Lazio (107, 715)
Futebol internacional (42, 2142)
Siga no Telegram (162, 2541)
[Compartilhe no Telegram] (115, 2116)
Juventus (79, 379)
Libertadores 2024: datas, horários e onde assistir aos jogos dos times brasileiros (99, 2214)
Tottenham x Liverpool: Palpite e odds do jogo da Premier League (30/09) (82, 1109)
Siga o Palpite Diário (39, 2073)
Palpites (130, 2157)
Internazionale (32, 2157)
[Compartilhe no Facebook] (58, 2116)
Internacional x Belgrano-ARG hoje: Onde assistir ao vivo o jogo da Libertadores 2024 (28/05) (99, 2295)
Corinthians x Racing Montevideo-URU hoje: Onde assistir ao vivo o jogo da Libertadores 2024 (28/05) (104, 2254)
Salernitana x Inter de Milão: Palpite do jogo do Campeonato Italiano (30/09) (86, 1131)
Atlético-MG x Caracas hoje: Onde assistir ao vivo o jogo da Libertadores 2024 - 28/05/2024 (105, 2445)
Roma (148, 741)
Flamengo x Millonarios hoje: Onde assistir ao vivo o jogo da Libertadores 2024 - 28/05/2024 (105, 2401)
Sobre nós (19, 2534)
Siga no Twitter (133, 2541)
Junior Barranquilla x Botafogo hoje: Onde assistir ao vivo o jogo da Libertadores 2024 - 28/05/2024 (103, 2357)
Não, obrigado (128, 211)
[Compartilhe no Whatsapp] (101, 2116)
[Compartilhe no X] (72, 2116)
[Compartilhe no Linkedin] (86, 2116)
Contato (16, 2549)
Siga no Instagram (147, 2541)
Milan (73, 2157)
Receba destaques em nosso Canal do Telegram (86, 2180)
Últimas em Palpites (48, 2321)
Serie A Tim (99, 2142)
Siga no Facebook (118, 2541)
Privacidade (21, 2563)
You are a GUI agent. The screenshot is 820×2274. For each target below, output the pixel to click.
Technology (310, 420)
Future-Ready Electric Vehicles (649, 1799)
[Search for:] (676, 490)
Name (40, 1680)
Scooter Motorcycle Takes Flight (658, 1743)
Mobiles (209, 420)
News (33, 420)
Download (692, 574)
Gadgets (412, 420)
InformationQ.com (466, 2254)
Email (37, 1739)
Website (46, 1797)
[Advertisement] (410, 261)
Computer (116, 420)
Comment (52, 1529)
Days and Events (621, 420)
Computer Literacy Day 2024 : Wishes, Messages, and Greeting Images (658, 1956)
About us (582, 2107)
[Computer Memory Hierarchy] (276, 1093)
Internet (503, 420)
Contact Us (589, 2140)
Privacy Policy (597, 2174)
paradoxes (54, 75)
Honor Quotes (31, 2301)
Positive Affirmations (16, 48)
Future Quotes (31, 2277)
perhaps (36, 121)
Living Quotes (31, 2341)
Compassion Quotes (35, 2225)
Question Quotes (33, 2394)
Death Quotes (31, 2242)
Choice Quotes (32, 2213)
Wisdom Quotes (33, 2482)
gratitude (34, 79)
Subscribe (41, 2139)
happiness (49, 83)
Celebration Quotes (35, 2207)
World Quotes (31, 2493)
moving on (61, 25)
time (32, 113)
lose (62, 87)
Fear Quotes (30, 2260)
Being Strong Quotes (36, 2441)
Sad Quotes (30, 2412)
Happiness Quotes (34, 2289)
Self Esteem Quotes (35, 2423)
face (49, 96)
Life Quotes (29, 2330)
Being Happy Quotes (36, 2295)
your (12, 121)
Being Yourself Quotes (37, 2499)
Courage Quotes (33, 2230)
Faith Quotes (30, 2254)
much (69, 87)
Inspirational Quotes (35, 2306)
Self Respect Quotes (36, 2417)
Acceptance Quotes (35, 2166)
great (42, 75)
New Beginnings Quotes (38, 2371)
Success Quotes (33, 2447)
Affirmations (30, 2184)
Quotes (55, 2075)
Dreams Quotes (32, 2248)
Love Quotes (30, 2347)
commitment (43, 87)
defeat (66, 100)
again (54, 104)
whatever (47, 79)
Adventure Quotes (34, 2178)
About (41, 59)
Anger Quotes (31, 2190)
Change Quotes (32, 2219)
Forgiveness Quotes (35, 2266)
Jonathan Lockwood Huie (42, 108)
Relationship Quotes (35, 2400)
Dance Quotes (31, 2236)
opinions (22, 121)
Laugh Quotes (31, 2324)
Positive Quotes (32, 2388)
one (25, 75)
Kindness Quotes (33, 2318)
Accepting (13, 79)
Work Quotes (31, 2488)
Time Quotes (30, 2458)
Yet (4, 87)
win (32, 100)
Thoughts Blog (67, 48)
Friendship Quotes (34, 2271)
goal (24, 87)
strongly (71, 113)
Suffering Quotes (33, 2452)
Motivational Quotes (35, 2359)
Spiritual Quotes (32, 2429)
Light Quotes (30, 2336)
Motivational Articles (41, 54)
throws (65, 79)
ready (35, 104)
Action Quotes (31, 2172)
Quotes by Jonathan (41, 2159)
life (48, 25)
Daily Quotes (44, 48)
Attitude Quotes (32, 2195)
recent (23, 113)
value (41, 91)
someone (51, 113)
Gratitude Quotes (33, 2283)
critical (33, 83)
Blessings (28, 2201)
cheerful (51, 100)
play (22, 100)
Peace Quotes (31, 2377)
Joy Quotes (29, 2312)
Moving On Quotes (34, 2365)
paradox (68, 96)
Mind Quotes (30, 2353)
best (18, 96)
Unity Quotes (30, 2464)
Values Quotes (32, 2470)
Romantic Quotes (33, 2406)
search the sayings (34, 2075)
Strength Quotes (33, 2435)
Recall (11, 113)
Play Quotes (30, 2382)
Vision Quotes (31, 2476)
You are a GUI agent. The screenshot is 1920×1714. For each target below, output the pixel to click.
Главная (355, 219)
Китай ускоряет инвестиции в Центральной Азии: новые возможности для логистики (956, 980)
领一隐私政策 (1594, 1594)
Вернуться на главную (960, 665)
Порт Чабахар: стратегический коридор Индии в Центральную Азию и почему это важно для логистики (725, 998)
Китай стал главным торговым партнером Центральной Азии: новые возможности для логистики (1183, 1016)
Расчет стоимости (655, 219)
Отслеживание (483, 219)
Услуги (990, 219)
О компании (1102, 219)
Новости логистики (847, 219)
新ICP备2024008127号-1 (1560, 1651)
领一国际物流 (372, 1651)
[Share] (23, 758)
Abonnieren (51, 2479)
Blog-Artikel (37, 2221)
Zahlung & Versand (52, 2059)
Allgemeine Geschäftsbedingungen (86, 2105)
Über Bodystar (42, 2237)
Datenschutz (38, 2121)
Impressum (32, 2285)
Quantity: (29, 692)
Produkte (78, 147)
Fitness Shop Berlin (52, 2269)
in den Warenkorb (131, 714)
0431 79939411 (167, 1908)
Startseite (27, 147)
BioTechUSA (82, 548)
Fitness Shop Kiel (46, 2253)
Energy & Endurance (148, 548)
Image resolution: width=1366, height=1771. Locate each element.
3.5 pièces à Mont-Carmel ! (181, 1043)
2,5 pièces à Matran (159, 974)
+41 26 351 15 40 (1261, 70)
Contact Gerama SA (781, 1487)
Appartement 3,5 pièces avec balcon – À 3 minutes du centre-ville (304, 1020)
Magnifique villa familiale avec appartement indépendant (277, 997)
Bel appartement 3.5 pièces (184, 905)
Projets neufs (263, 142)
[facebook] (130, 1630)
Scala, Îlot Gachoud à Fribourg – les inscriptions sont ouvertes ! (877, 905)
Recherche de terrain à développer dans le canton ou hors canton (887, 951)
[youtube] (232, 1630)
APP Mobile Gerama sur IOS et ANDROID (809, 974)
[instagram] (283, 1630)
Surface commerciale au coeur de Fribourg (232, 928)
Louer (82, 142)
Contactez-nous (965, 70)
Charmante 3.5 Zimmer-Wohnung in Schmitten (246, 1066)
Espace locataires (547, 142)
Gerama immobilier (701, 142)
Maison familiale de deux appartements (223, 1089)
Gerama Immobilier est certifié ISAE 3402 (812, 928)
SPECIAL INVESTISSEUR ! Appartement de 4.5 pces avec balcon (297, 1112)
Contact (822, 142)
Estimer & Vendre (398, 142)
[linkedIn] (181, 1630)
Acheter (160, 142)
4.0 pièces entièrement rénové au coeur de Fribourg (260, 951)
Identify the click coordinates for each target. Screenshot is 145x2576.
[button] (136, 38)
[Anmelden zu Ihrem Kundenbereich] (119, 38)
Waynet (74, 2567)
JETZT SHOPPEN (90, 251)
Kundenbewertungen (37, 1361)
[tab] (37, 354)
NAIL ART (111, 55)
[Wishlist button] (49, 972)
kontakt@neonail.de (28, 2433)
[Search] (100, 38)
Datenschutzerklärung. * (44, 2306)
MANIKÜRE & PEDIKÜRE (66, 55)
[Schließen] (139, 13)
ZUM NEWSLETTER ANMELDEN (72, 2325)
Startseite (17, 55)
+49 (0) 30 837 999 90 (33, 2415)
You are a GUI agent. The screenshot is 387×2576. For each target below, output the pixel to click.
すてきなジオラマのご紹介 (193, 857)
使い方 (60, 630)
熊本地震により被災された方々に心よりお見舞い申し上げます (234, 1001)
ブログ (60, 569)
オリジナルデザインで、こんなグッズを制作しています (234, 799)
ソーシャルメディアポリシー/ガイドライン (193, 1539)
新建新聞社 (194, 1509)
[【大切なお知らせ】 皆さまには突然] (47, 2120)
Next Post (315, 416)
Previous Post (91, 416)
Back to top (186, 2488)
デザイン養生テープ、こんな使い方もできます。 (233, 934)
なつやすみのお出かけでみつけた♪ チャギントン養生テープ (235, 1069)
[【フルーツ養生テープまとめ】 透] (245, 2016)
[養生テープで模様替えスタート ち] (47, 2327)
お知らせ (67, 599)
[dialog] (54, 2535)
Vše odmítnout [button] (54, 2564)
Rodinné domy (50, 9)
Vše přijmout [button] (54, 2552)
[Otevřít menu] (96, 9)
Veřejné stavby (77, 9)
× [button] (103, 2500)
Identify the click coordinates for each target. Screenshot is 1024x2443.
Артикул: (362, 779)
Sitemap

◆ ◆ ◆ ◆ ◆

» **Work required**
After locating the line with "defeat (66, 100)" in the material above, return it and each line after it exactly, ending at the line with "Расчет стоимости (655, 219)".

» **Exercise answer**
defeat (66, 100)
again (54, 104)
whatever (47, 79)
Adventure Quotes (34, 2178)
About (41, 59)
Anger Quotes (31, 2190)
Change Quotes (32, 2219)
Forgiveness Quotes (35, 2266)
Jonathan Lockwood Huie (42, 108)
Relationship Quotes (35, 2400)
Dance Quotes (31, 2236)
opinions (22, 121)
Laugh Quotes (31, 2324)
Positive Quotes (32, 2388)
one (25, 75)
Kindness Quotes (33, 2318)
Accepting (13, 79)
Work Quotes (31, 2488)
Time Quotes (30, 2458)
Yet (4, 87)
win (32, 100)
Thoughts Blog (67, 48)
Friendship Quotes (34, 2271)
goal (24, 87)
strongly (71, 113)
Suffering Quotes (33, 2452)
Motivational Quotes (35, 2359)
Spiritual Quotes (32, 2429)
Light Quotes (30, 2336)
Motivational Articles (41, 54)
throws (65, 79)
ready (35, 104)
Action Quotes (31, 2172)
Quotes by Jonathan (41, 2159)
life (48, 25)
Daily Quotes (44, 48)
Attitude Quotes (32, 2195)
recent (23, 113)
value (41, 91)
someone (51, 113)
Gratitude Quotes (33, 2283)
critical (33, 83)
Blessings (28, 2201)
cheerful (51, 100)
play (22, 100)
Peace Quotes (31, 2377)
Joy Quotes (29, 2312)
Moving On Quotes (34, 2365)
paradox (68, 96)
Mind Quotes (30, 2353)
best (18, 96)
Unity Quotes (30, 2464)
Values Quotes (32, 2470)
Romantic Quotes (33, 2406)
search the sayings (34, 2075)
Strength Quotes (33, 2435)
Recall (11, 113)
Play Quotes (30, 2382)
Vision Quotes (31, 2476)
You are a GUI agent. The screenshot is 1920×1714. For each target below, output the pixel to click.
Главная (355, 219)
Китай ускоряет инвестиции в Центральной Азии: новые возможности для логистики (956, 980)
领一隐私政策 (1594, 1594)
Вернуться на главную (960, 665)
Порт Чабахар: стратегический коридор Индии в Центральную Азию и почему это важно для логистики (725, 998)
Китай стал главным торговым партнером Центральной Азии: новые возможности для логистики (1183, 1016)
Расчет стоимости (655, 219)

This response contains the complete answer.